Örneğin Almanya için yüzde 5’lere çıkan bir enflasyon oranı sonun başlangıcıdır; çünkü Almanya’nın sermaye, emek, teknoloji verimlilikleri, sektörel fonlama maliyetleri yüzde 4-5 civarında bir işsizlik ve yüzde 3’ler düzeyinde bir enflasyonla dengelidir. Ancak aynı durum, sektörel akışkanlığın, nüfus ve sosyal hareketlerin, piyasaya giriş çıkışların yoğun olduğu bir ekonomide örneğin Türkiye’de çok farklıdır. Yukarıda Almanya icin yüzde 4’lerde bir işsizliğin sınır olduğunu söyledik; ki şimdi yüzde 6.9-7 seviyelerinde bir işsizlik vardır. Enflasyon ise yüzde 1.5 seviyesindedir. Gördüğünüz gibi burada cari işsizlik oranı, doğal işsizlik dediğimiz -işten ayrılanlarla, iş bulanların bir müddet sonra eşitlendiği denge- katlanabilir durumun üstündedir ve enflasyonda büyüme dinamiği oluşturmayacak kadar düşüktür.
Kötü bir haberim var...
Demek ki Almanya’da resesyon riski vardır. Bu durum, Avrupa’nın geneli için daha da vahimdir, enflasyon bir puanın altına inmiştir ve işsizlik yüzde 20’lere tırmanmaktadır. Demek ki buradaki denge hali -enflasyon ve işsizlik için- Türkiye’deki denge halinden kötü...
Avrupa, dolar ve diğer paralar karşısında bu Euro seviyesinde rekabet edip içinde bulunduğu bu durgunluk durumunu aşamaz. Şimdi yalnız AB değil, tüm Batı dünyası şu doğal işsizlik dedikleri seviyelere gelmeye çalışıyor. Yani kriz, bazı sektörleri eliyor ve bu eleme sonucu işsiz kalanlar kadar yeni ortaya çıkan sektörler istihdam yaratmalı ki, sistem dengede kalsın ve devam etsin.

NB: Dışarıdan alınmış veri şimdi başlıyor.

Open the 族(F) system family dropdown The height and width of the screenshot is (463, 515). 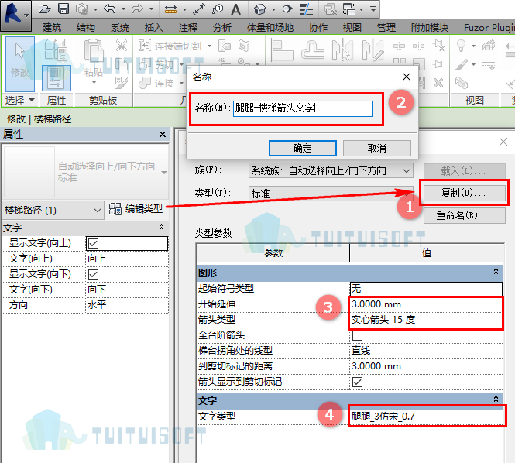coord(331,171)
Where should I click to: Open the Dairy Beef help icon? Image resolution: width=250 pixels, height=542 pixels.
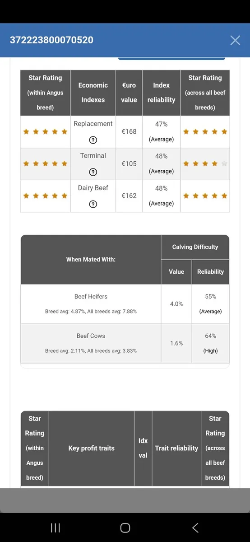93,204
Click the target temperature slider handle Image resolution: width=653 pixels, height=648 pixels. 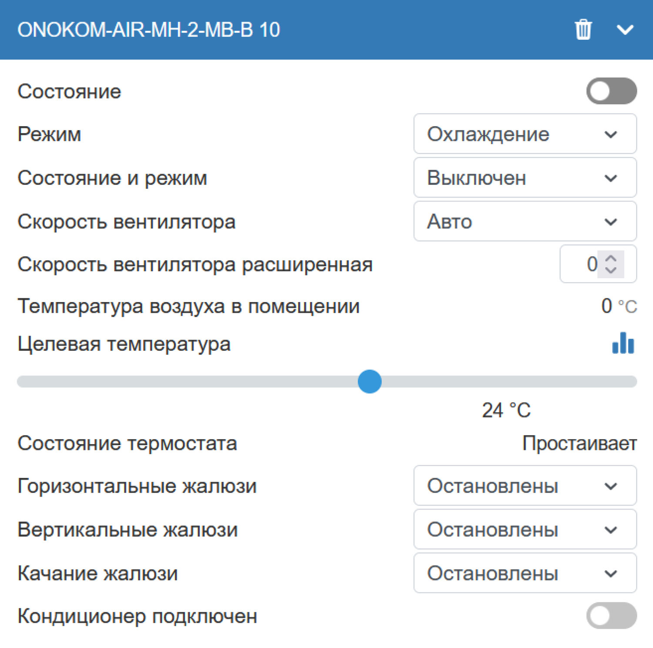tap(370, 382)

Ancak bu olmuyor, çünkü batanla yeni gelenin zamanlamasını ayarlayamıyorlar. Bunu merkez bankaları aracılığıyla piyasalara para pompalayarak da yapamıyorlar; çünkü bu paralar, batıda bir yatırıma dönüşmeden gelişmekte olan ülkelere gidiyor. Ve bu ülkeler, açık ekonomi oldukça burada yeni bir iktisadi döngüyü başlatıyor; hiç şüphesiz bu süreç de enflasyonu -büyümeyi de tabii- batıdan doğuya ihraç ediyor. Dolayısıyla, hem bu konjonktürel kriz durumu nedeniyle hem de yukarıda anlattığım ülkelerin temel ekonomik-sosyal farklılıkları nedeniyle... Ezbere,’işte, gördünüz mü enflasyon yine aldı başını gidiyor, batı ile aramızda tam altı-yedi kat fark var, Merkez Bankası acil faiz artırsın’ diye konuşmak... Yalnız ve yalnız, TCMB faiz artırsın, kur ve yüksek faiz hedefli geleneksel ‘enflasyon hedeflemesinden’ eskisi gibi başka bir şeye bakmasın ve dışarıya kaynak aktarsın demektir.
İflas eden bir anlayış...
Ama bu anlayış ne yazık ki, hem medya da hem de akademide egemen olan anlayıştır ve iflas etmiştir. Bu anlayışın babalarından birisi, Şili’de kanlı 1973 darbesinin generali Pinochet’nin de danışmanı olan Milton Friedman’dır... Şöyle tarif eder enflasyonu: ‘Enflasyon her zaman ve her yerde parasal bir hadisedir çünkü ortaya çıkması için para miktarının üretimden daha hızlı artıyor olması gerekir.’ Bu tanım doğru gibi gözüken ancak yetersiz bir tanımdır. Çünkü enflasyonun, farklı ülkelerde neden daha hızlı ya da yavaş olduğunu açıklamaz.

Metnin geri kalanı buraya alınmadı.